Hi,
Kammi’s summary is very comprehensive, try to open source first. and
you'd better find an experienced mentor to help you, it will be very
helpful ! Good luck
Best Regards
---
DolphinScheduler(Incubator) PPMC
Lidong Dai
dailidon...@gmail.com
---
On Sun, Feb 28, 2021 at 6:52 PM Furkan KAMACI
wrote:
> Hi,
>
> Actually you have a detailed documentation which explains which approach
> you have compared to similar systems and performance metrics of following
> them i.e. reducing storage 10 to the 100 times or having low latency
> queries.
>
> My advices are (some of them are same with Sheng's and Liang's ):
>
> 1) Find an experienced mentor to guide you.
>
> 2) Start to translate your documentation to English.
>
> 3) Open source your project. How can we have a comment on your project if
> we cannot see anything about it?
>
> 4) Gain contributors to your project. At least you should show your
> intention to have committers/contributors out of your company. Eliminate
> the risk of being non-meritocratic management of the project.
>
> 5) Structure your proposal. Explain why people need this project, which
> problems do current projects have and how you managed to handle them. We
> should understand is it a bundle of other projects, a completely new
> project, or a wrapper of other projects which eliminates the shortcomings
> of them.
>
> 6) Find a suitable name for your project in order to not try to solve
> trademark problems that may lose your time if you enter the incubation.
>
> Kind Regards,
> Furkan KAMACI
>
>
> On Sun, Feb 28, 2021 at 1:02 PM Liang Chen
> wrote:
>
> > Hi
> >
> > It would be better if you could find an experienced IPMC member to help
> you
> > for preparing the proposal.
> > Based on Sheng Wu input, i have one more comment : can you please explain
> > what are the different with other similar data analysis DB? you can
> > consider explaining from use cases perspective.
> >
> > Regards
> > Liang
> >
> >
> > fp wrote
> > > Dear Apache Incubator Community,
> > >
> > >
> > > Please accept the following proposal for presentation and discussion:
> > > https://github.com/lucene-cn/lxdb/wiki
> > >
> > >
> > > LXDB is a high-performance,OLAP,full text search database.it`s base on
> > > hbase,but replaced hfile with lucene index to support more effective
> > > secondary indexes,it`s also base on spark sql,so that you can used sql
> > api
> > > to visit data and do olap calculate. and also the lucene index is store
> > on
> > > hdfs (not local disk).
> > >
> > >
> > > In our Production System, LXDB supported 200+ clusters,some of the
> single
> > > cluster is 1000+ nodes,insert 200 billion rows per day ( 2
> > > billion rows for total), one of the biggest single table has 200million
> > > lucene index on LXDB.
> > >
> > >
> > > Hadoop`s father Doug Cutting cut nutch into HBase, MapReduce (hive),
> > HDFS,
> > > Lucene.We have merged these separated projects again,LXDB equals
> > > spark sql+hbase+lucene+parquet+hdfs,it is a super database.It took me
> 10
> > > years to complete these merging operations.But the purpose is no
> longer a
> > > search engine, but a database.

> Goal
Decide whether each statement below agrees with the mailing-list thread about the LXDB proposal, answering yes or no and quoting the deciding words of the thread: 1. The LXDB proposal says its Lucene index is kept on local disk. 2. Furkan KAMACI advises translating the documentation to English. 3. Lidong Dai considers finding a mentor unnecessary.

> Source data
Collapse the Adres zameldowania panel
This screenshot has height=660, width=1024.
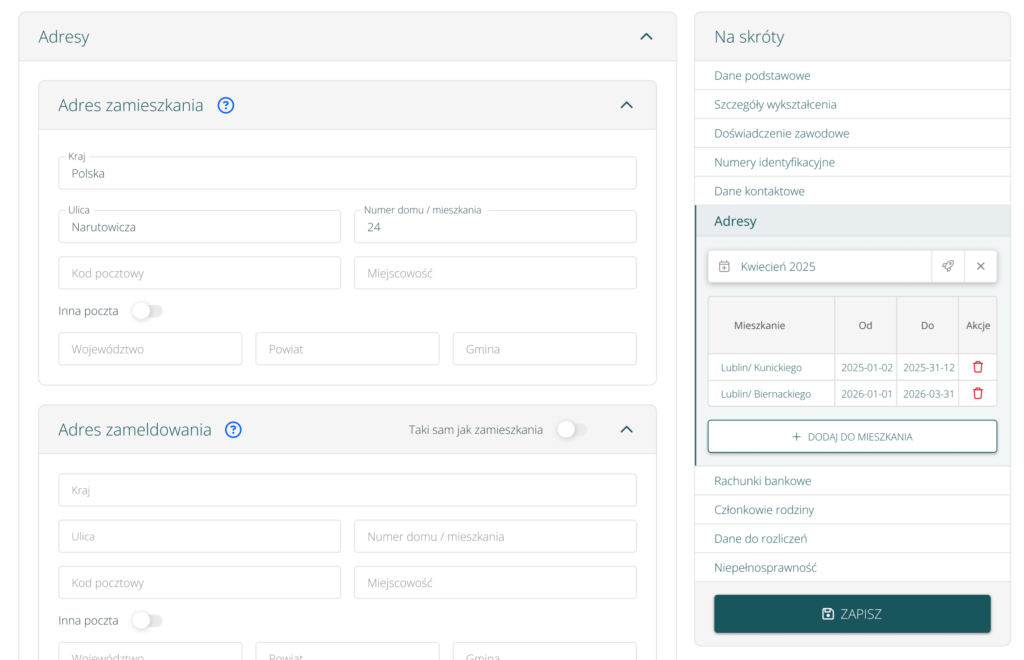pos(626,430)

> Final answer
1. No: "hdfs (not local disk)"
2. Yes: "Start to translate your documentation to English."
3. No: "you'd better find an experienced mentor to help you"